> Selected passage:
-------

Chips 2 min read

TSMC's 3nm fab uses more water than a small city

I want to talk about water.

Not ocean water or drinking water or the poetic kind of water. Industrial water. Ultra-pure water. The most refined substance in semiconductor manufacturing, more important than the silicon itself in some ways, and the resource that might be the true bottleneck of the chip industry.

TSMC’s new 3nm fabrication plant in Tainan, Taiwan will consume approximately 156,000 tons of water per day. That’s roughly the daily water consumption of a city of 300,000 people. For one factory. Making one type of product.

And nobody’s talking about it.

Why fabs need water

Semiconductor manufacturing is, at its core, a cleaning process. You deposit a layer of material. You pattern it with light. You etch away what you don’t want. Then you clean the wafer. Rinse it. Clean it again.

Each chip on a 300mm wafer goes through hundreds of processing steps. Many of those steps require ultra-pure water (UPW), water so clean that it contains fewer than one part per billion of contaminants. For reference, tap water contains thousands of parts per billion of dissolved minerals. UPW is water stripped of everything except hydrogen and oxygen.

A single wafer can require 2,000 to 8,000 gallons of UPW during its manufacturing journey, according to SEMI industry data. A modern fab processes tens of thousands of wafers per month.

Multiply those numbers and you get to 156,000 tons per day pretty quickly.

Taiwan’s problem

Here’s where this gets uncomfortable.

Taiwan is experiencing its worst drought in decades. Reuters reported that reservoir levels dropped below 20% in some regions. The Taiwan Water Corporation has been rationing water to agricultural users to prioritize industrial supply.

Read that sentence again. A country is choosing to reduce water for farms so that chip factories can keep running.

That’s not a hypothetical future scenario. That’s happening now. In 2021. The choice between food and semiconductors is already being made, and semiconductors are winning.

TSMC has been investing in water recycling and reclamation. They claim to recycle about 90% of the water they use. That’s impressive, genuinely. But 10% of 156,000 tons per day is still 15,600 tons of fresh water consumed daily by a single facility.

-------

> Given information:
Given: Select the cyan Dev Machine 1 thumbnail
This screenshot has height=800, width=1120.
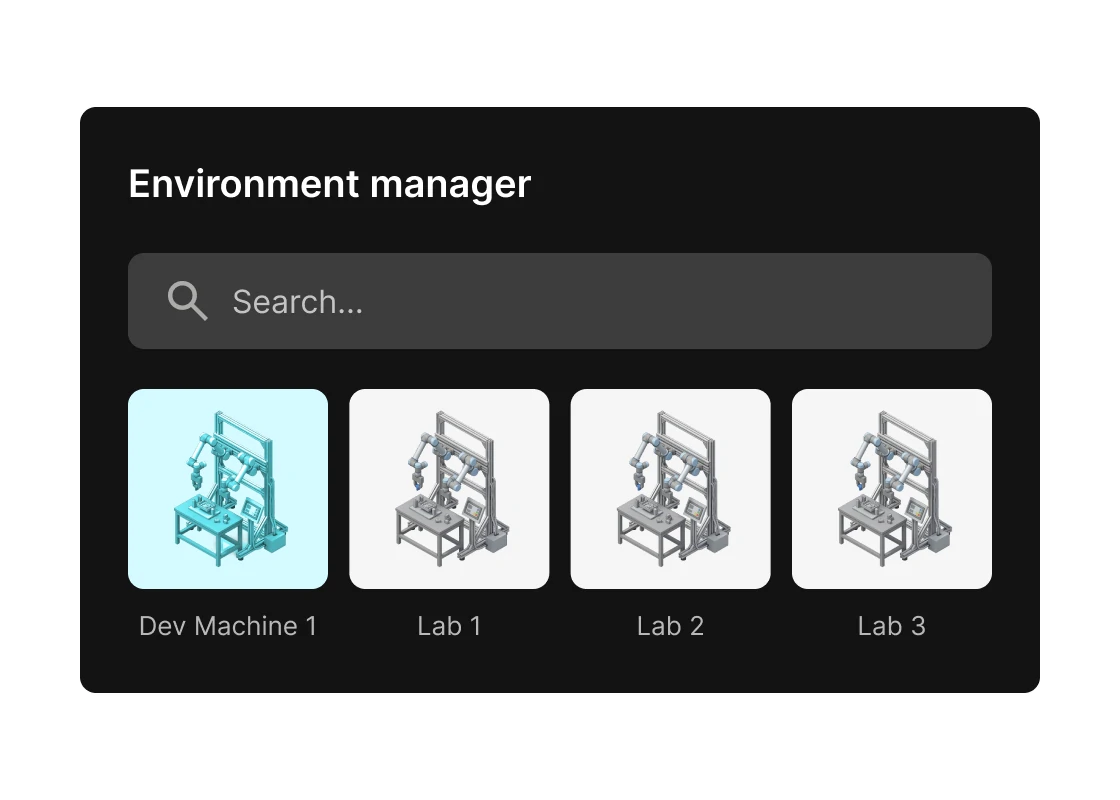Looking at the screenshot, I should 228,488.
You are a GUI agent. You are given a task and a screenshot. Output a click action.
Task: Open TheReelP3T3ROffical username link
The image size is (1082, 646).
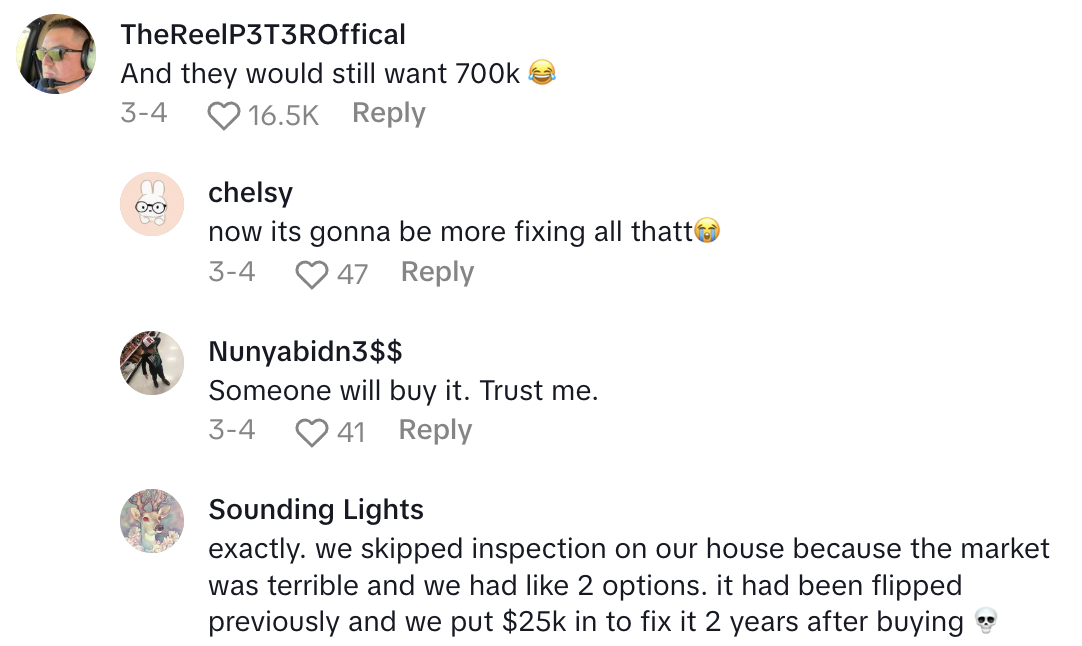(x=263, y=35)
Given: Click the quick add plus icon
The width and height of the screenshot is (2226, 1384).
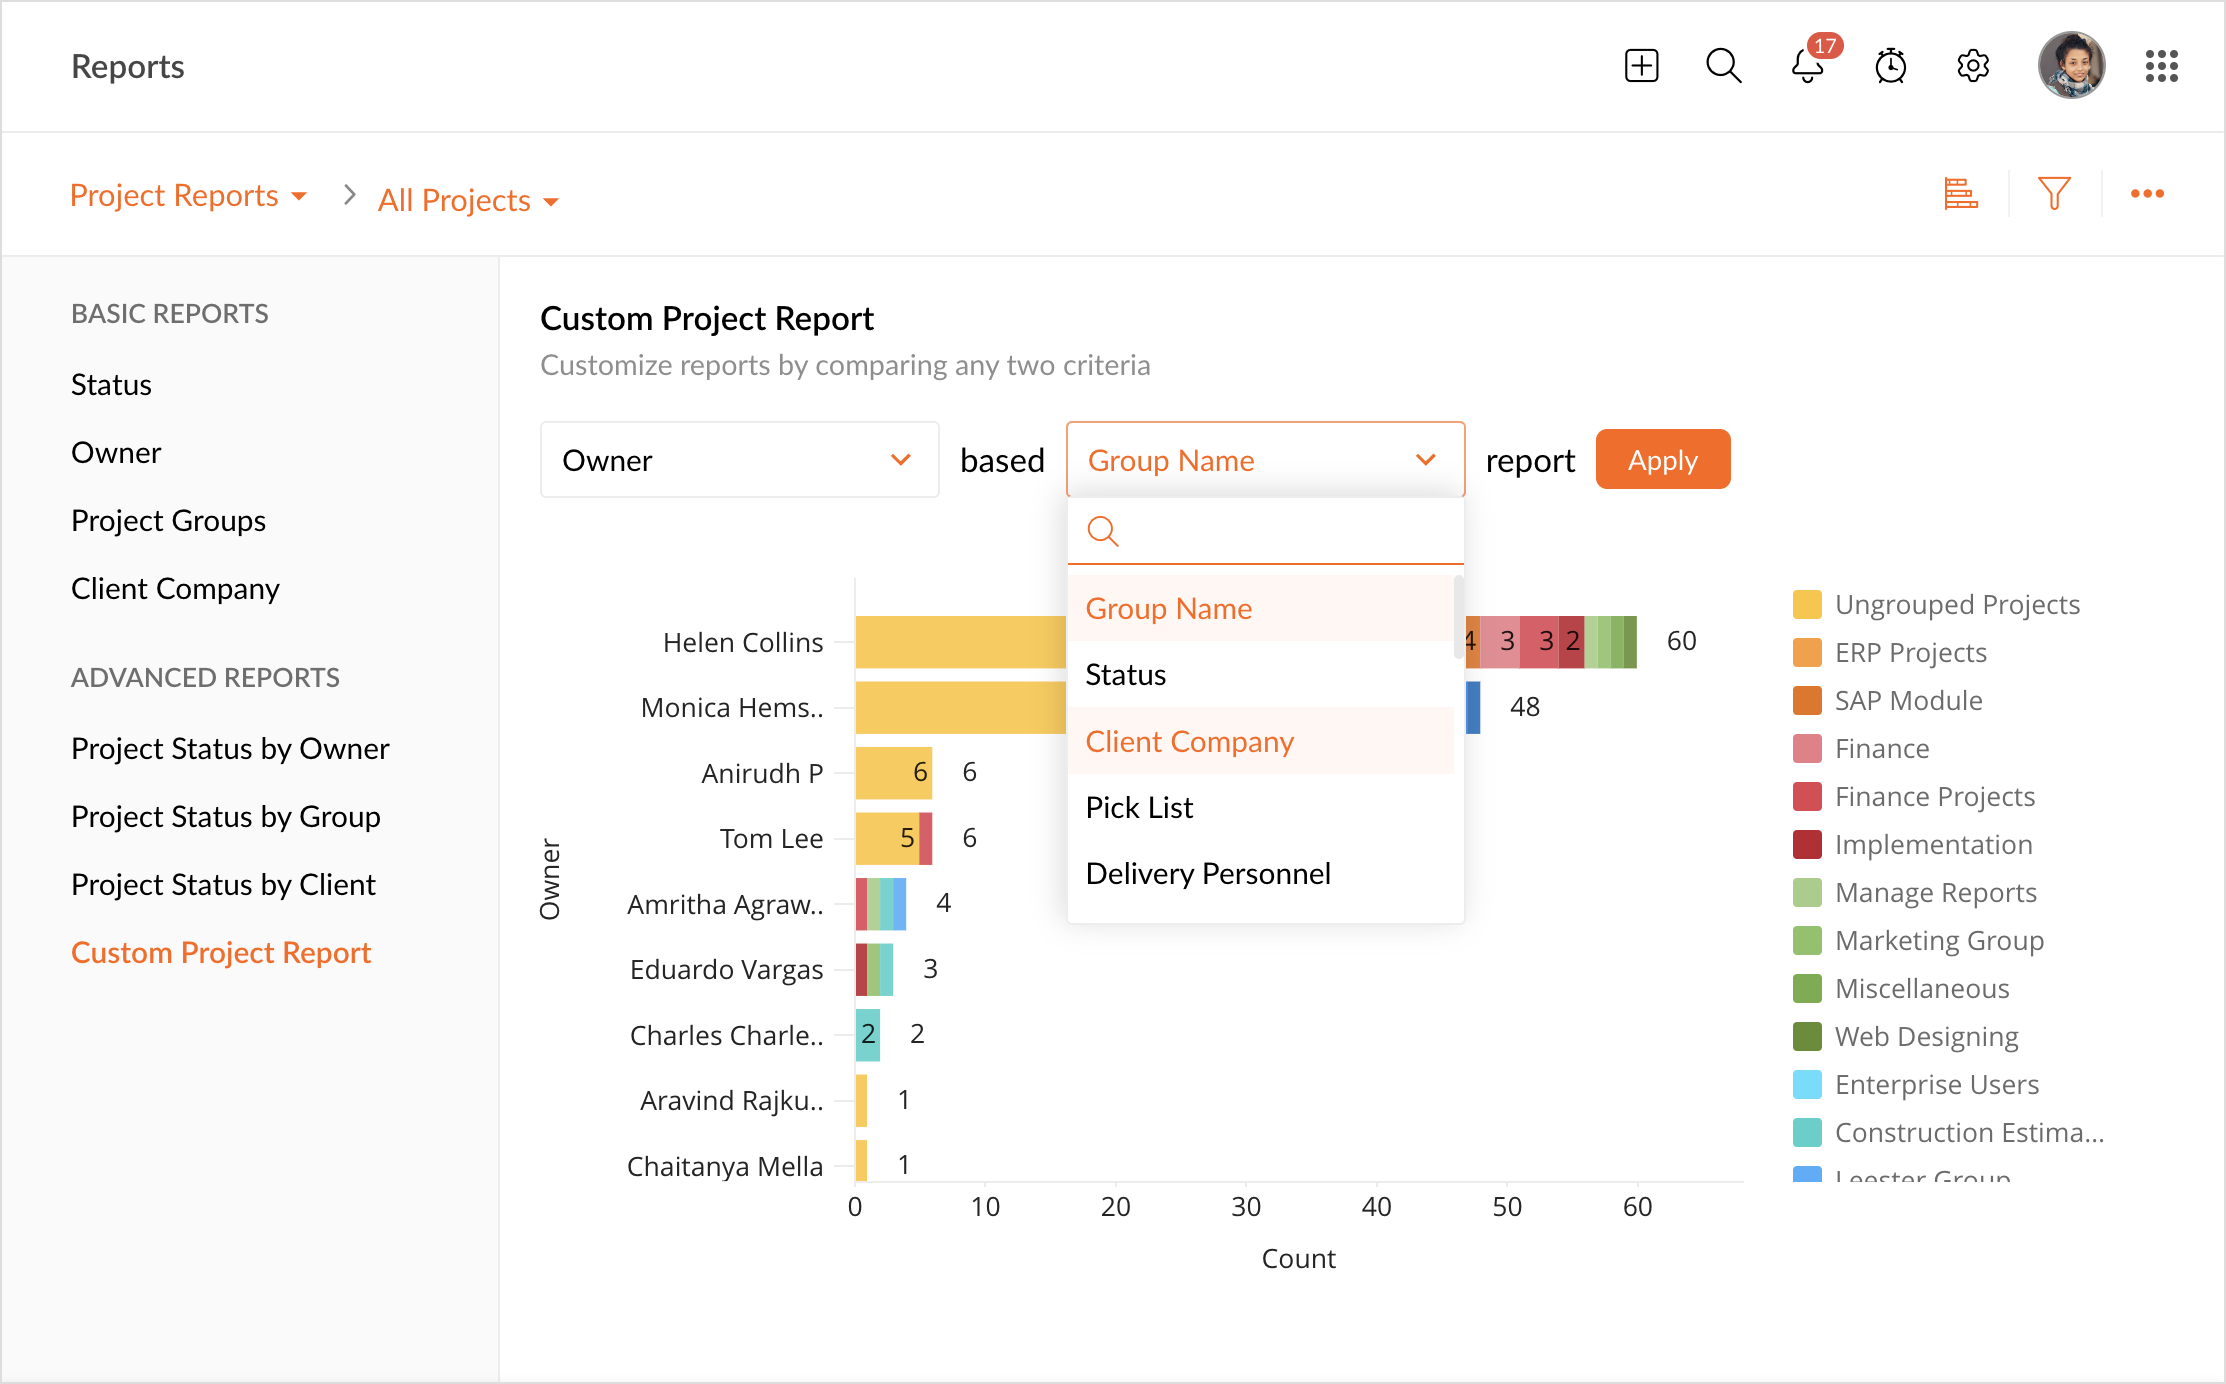Looking at the screenshot, I should tap(1641, 66).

-------

> Exercises:
A – In the article on TSMC's water use, list the manufacturing steps named in the paragraph that begins "Semiconductor manufacturing is, at its core, a cleaning process."
B – Extend the article on TSMC's water use by writing what comes next after its final sentence.

> The answers:
A –
- Deposit a layer of material
- Pattern it with light
- Etch away what you don't want
- Clean the wafer
- Rinse it
- Clean it again

B –
And they’re building more fabs. Not fewer. The demand for chips is growing exponentially. Each new process node requires more water per wafer, not less. The 3nm process is more water-intensive than 5nm, which was more intensive than 7nm.

The hidden cost of every chip

I’ve written before about how the entire world runs on silicon made by a handful of companies in East Asia. The geopolitical concentration of chip manufacturing is a recognized risk. People talk about it. Governments are responding with plans for domestic fabs.

But the water issue is barely discussed.

Every chip in your phone, your laptop, your car, your refrigerator consumed thousands of gallons of ultra-pure water during manufacturing. Every GPU training an AI model. Every processor running a self-driving car. Every chip in every device on Earth passed through a factory that uses more water than a small city.

And that water came from somewhere.

In Taiwan, it came from reservoirs that are running low. In Arizona, where TSMC is building a new fab, it’ll come from a state that’s already fighting over water rights from the Colorado River. In Europe, where Intel is planning a mega-fab, water sourcing will depend on a continent that just experienced record heat waves and drought.

The paradox

The chips we need to solve climate change (sensors, renewable energy controllers, EV power systems, smart grid processors) are manufactured in a process that puts enormous pressure on water systems that are already strained by climate change.

I don’t have a clean resolution for this paradox. The world needs more chips. Making more chips requires more water. Climate change is reducing water availability. The chips are needed partly to address climate change. Round and round.

IEEE Spectrum published an analysis of the semiconductor water footprint last year that should have been front-page news. It wasn’t.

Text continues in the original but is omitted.